The sonata D840 dates from April 1925 and was never finished. The first two movements were completed and are played here, but the remaining two exist only as fragments. (Some such fragments have been convincingly resurrected and recorded by Martino Tirimo on his EMI set of the complete sonatas.) The two movements of the D840 sonata amount to over twenty-five minutes of music, so this was to be a large-scale work, and both movements are imposing pieces with much of importance to say. Listening without a score one is struck by the typically songlike feel of this music, by its huge melodic span, the themes seemingly growing one from the other with apparently little conflict between them. There is drama in both movements, but contrast is ingeniously woven into the music, and the whole is remarkable in its cohesion. This is a work well worth getting to know, even for those who are allergic to fragments.

The sonata D959 is dated September 1828. Two other sonatas seem to have been completed in this same month, and a letter dated October 2 1828 has the composer trying to promote these works, amongst others, with a view to publication. Six weeks later he was dead. This sonata, too, is a large-scale work, coming in at almost forty minutes. It’s one of those works where the influence of Beethoven is most strongly felt, and enthusiasts of Beethoven’s keyboard works will readily hear this influence at the very beginning, though the second theme is more Schubertian and songful. The second movement is marked by a frequent ostinato figure in the left hand, and by its dramatic middle section. Many will think the scherzo recalls Beethoven again, though only Schubert could be responsible for the finale. It begins with a most beguiling tune, the world it creates totally unsuited, one would have thought, to the finale of a large-scale work. It could have been lifted directly from one of the composer’s songs; a strophic song, perhaps, complete, here, with a wonderful little cadential refrain. We hear and rehear this little melodic tag with a sweet rush of pleasure every time. The final bars of the work bring an echo of the Beethovenian chords with which the sonata began, but is it enough? This finale, can it – does it – carry enough weight to close a forty minute sonata? What long hours of pleasure await us as we try to decide!

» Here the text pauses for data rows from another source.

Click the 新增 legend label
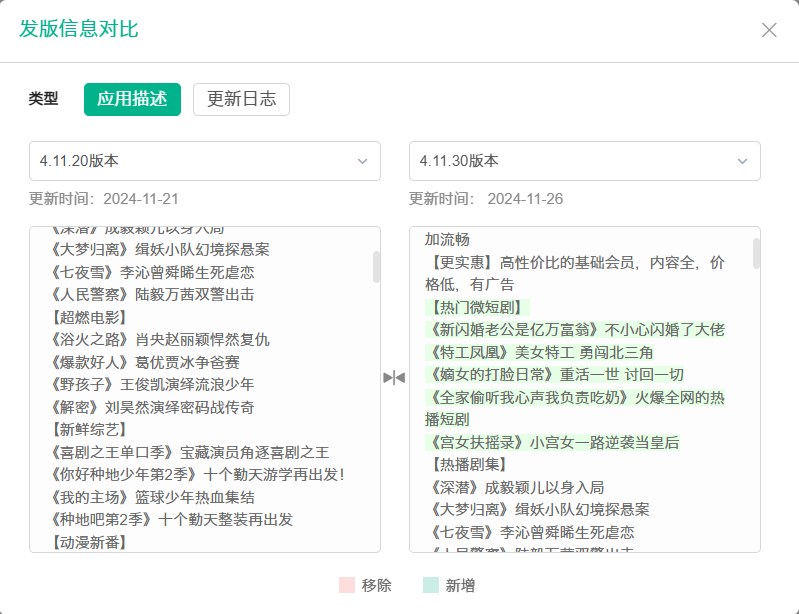Viewport: 799px width, 614px height. (461, 585)
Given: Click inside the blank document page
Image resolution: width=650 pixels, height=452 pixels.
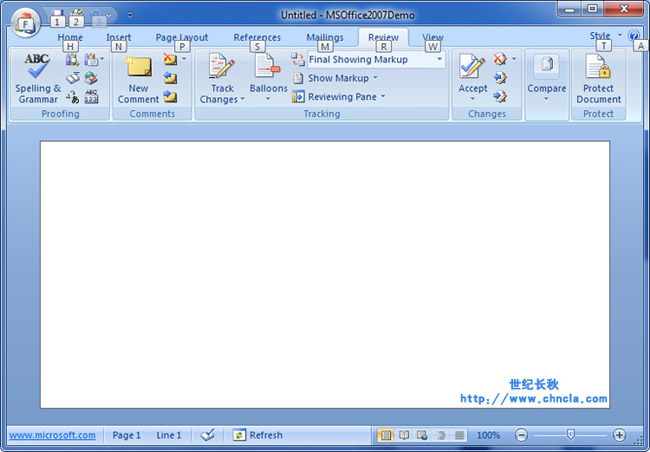Looking at the screenshot, I should pos(324,270).
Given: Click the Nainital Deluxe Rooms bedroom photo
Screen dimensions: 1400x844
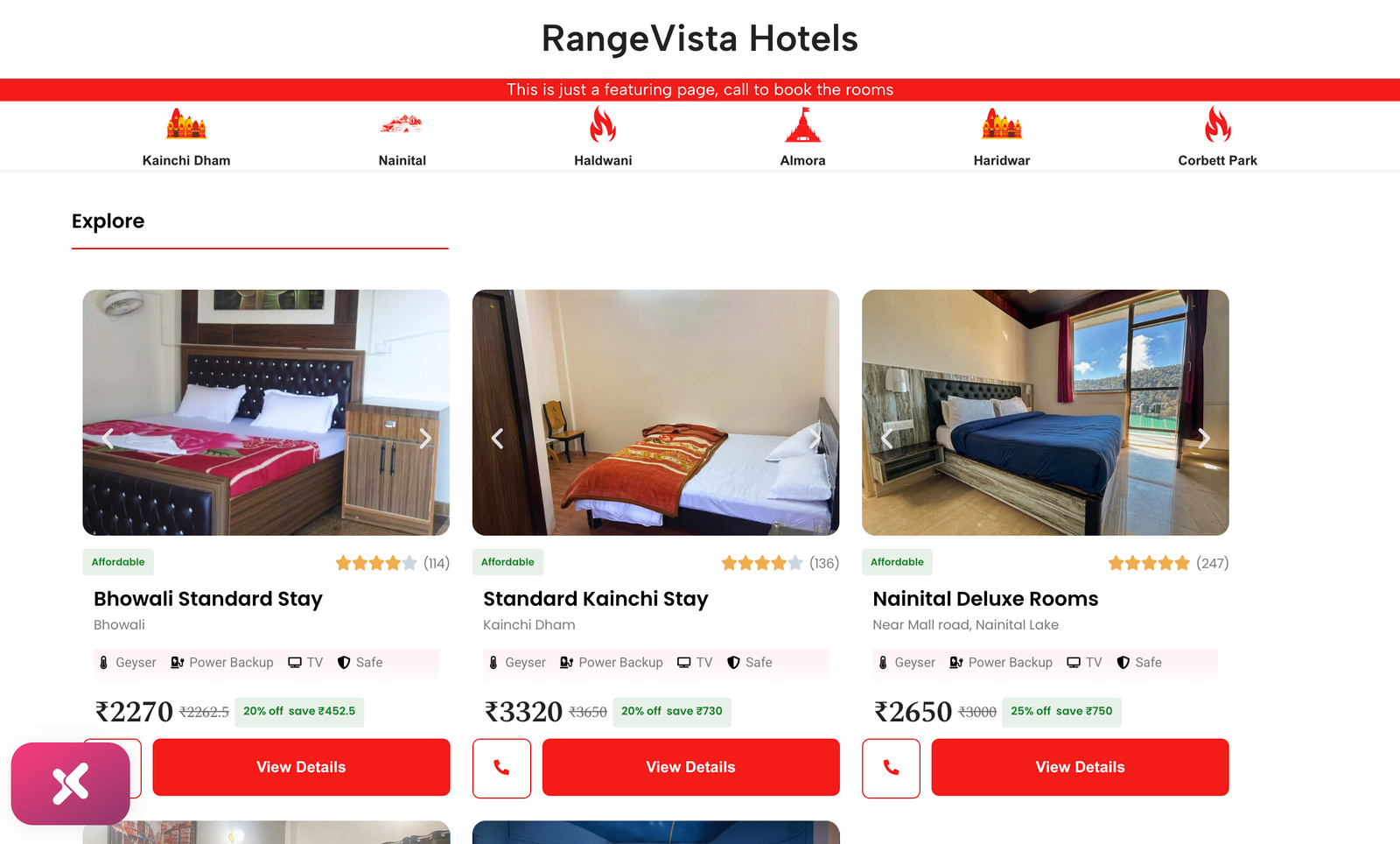Looking at the screenshot, I should pos(1045,412).
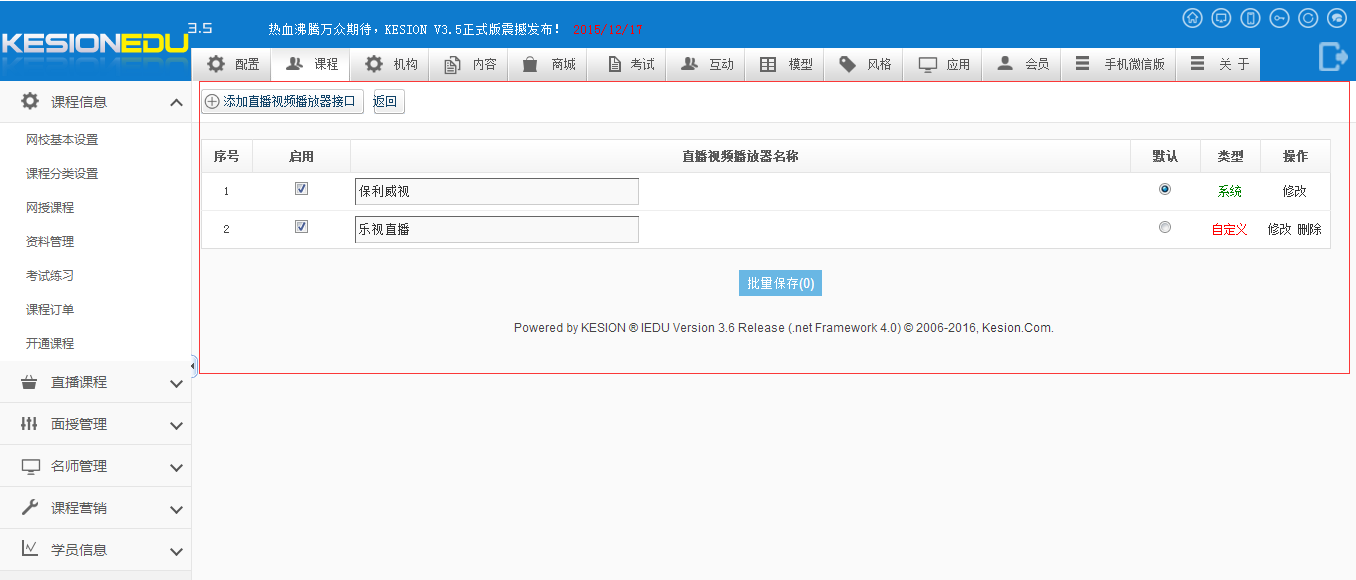Image resolution: width=1356 pixels, height=580 pixels.
Task: Click the 保利威视 player name field
Action: point(496,191)
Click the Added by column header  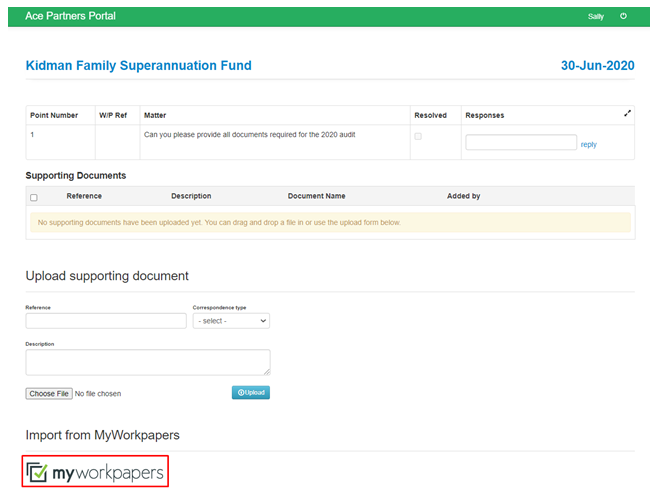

Jenö Jandö’s performances here are thoroughly recommendable. His Schubert playing has been characterised elsewhere as seeking to bring out the more Beethovenian aspects of Schubert’s keyboard writing, and on the showing of this disc I think this is fair comment. His view of the pieces tends slightly more toward the dramatic and less toward the lyrical. The first movements of both pieces, for example, demonstrate from time to time a percussive style of playing which does not seem out of place exactly, though significant enough to make me want to draw attention to it. This works better, of course, in these particular works than might be the case in other sonatas. However, both Tirimo – whose EMI set previously mentioned seems, scandalously, to be unavailable at the moment – and Murray Perahia achieve as much drama with less recourse to force, and the difference between Jandö’s bold and forthright "Reliquie" Sonata and that of Mitsuko Uchida is as much as one can conceive of given that they are both playing the same notes.

But this is not the way to listen to this disc, or indeed, to most discs. Schubert’s sonatas can stand any number of different approaches and each and every approach (unless totally wrongheaded, and who’s to decide about that?) has something to tell us about the composer. Jandö’s performances are authoritative and thoughtful; they are individual; and he is more scrupulous in his attention to the detail of the score than many a pianist. He is recorded in an almost church-like acoustic, which will not please everybody, but apart from that there really is no reason for the collector to hesitate.